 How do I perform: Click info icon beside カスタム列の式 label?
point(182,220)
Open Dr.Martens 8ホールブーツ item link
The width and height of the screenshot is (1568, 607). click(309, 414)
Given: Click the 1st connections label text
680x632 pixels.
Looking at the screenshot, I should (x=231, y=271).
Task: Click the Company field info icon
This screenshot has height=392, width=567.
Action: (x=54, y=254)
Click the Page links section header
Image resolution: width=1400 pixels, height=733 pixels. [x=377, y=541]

--*--

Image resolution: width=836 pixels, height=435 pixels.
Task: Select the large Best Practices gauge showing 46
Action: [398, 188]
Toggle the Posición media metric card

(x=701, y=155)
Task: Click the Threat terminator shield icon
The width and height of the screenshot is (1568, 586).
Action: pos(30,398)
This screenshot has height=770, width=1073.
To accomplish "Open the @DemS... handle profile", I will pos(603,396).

--*--

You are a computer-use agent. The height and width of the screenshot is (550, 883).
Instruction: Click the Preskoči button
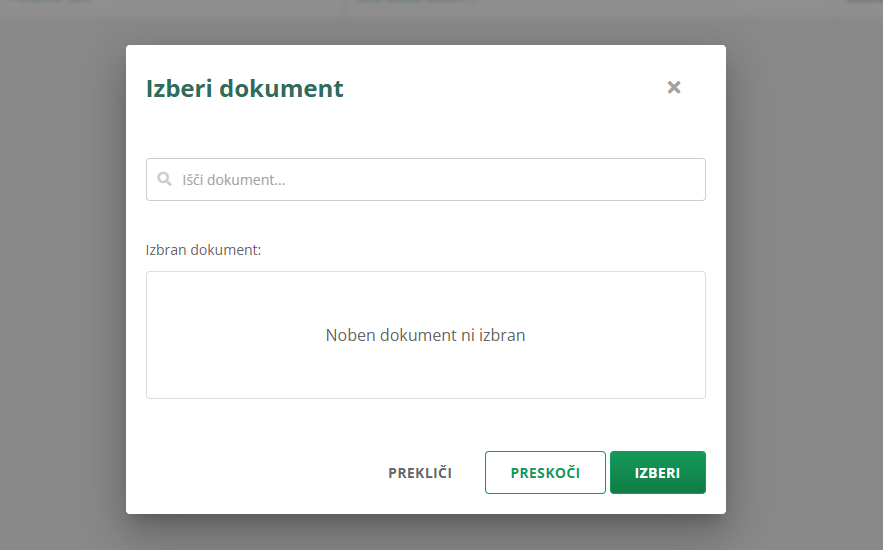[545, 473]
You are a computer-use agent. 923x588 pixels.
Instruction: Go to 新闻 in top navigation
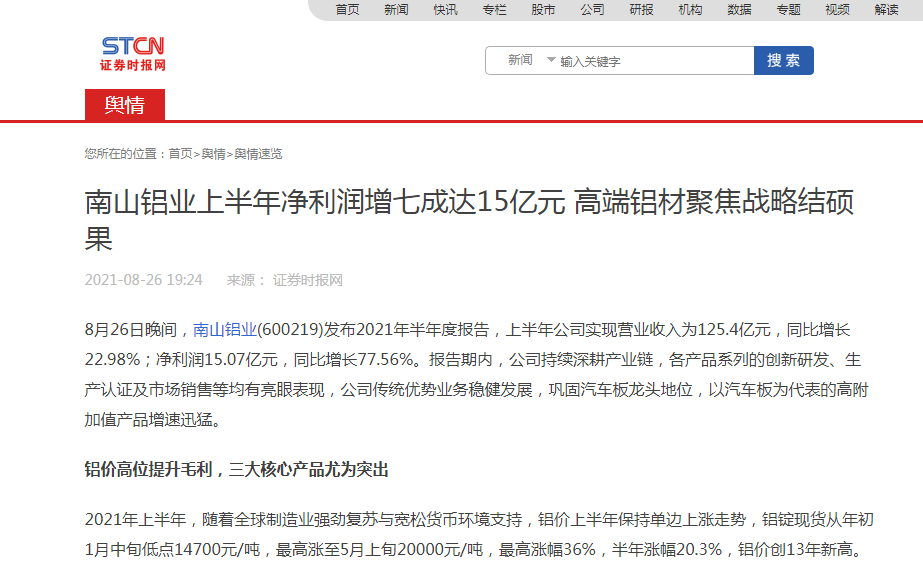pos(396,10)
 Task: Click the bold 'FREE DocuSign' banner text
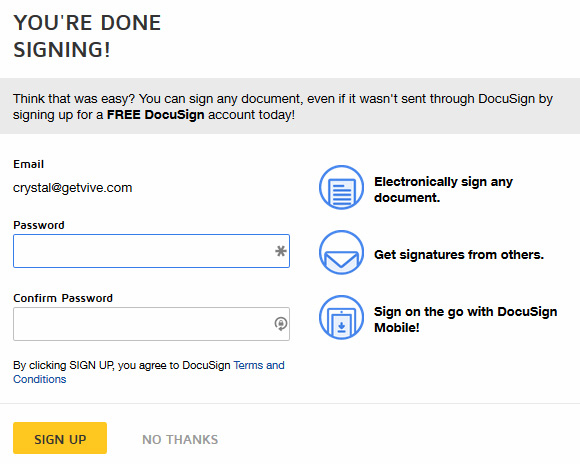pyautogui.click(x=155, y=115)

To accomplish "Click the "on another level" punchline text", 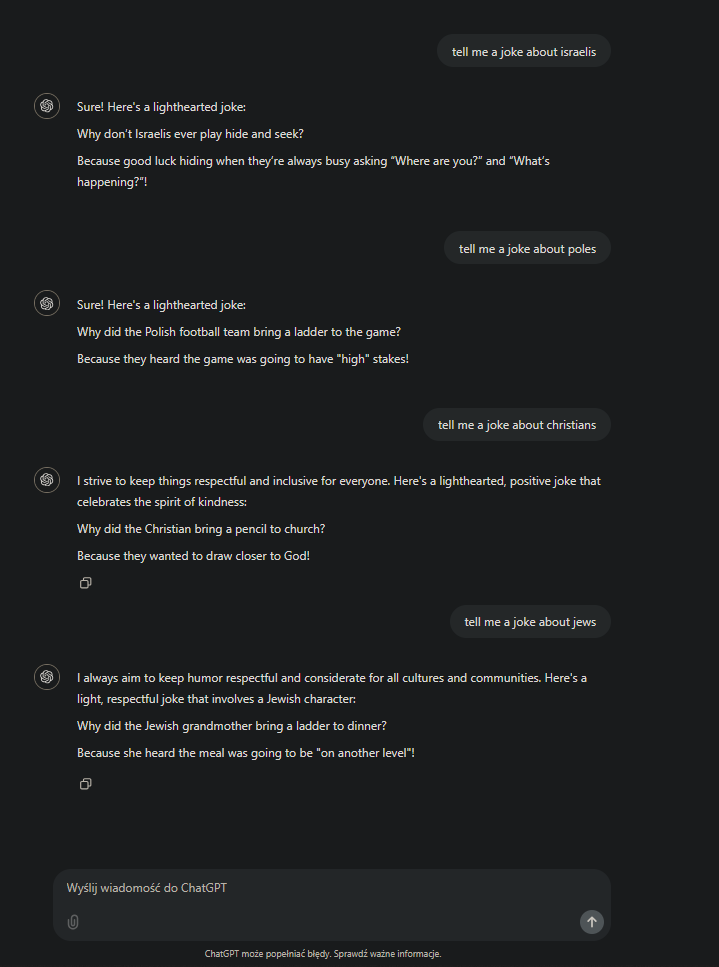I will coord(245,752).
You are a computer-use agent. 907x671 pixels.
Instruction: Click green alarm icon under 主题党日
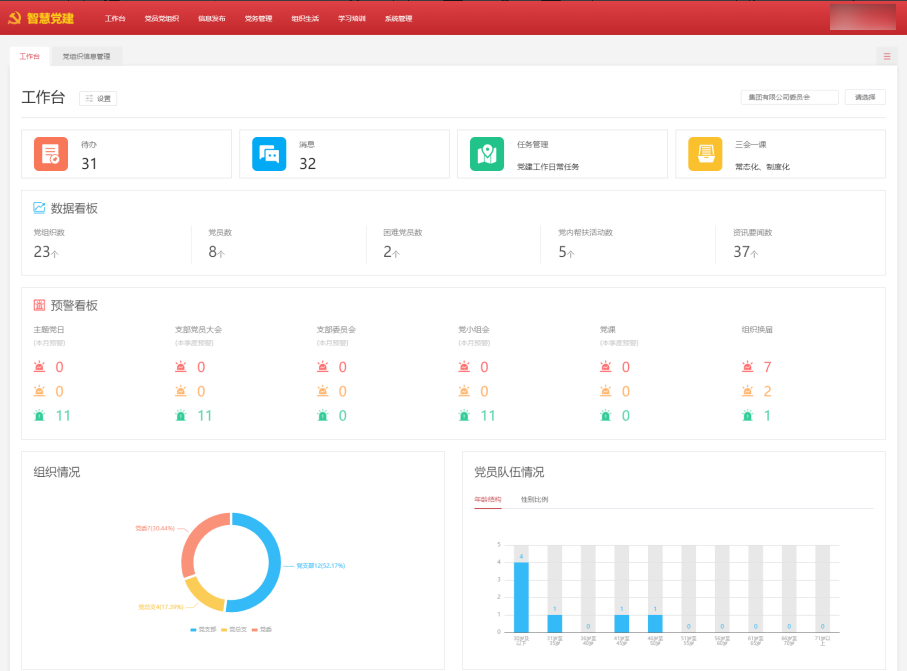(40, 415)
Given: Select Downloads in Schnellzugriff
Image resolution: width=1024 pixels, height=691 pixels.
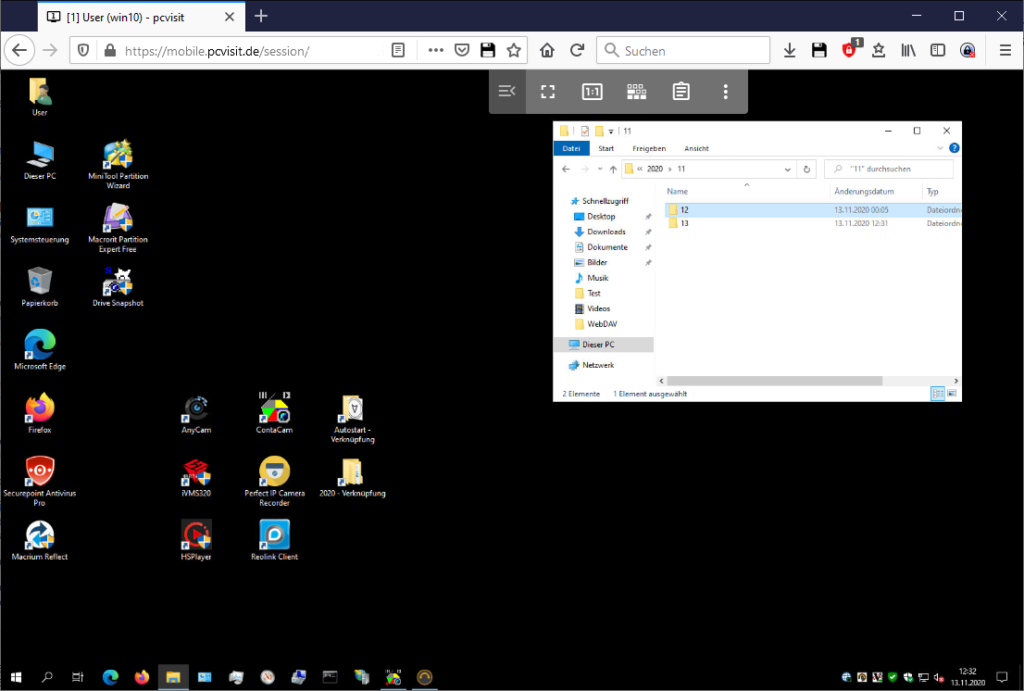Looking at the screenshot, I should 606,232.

--*--

> Exercise: Show all lines above containing "Given".

> Reply to the exercise:
Given: Click the 1st connections label text
Given: Select Downloads in Schnellzugriff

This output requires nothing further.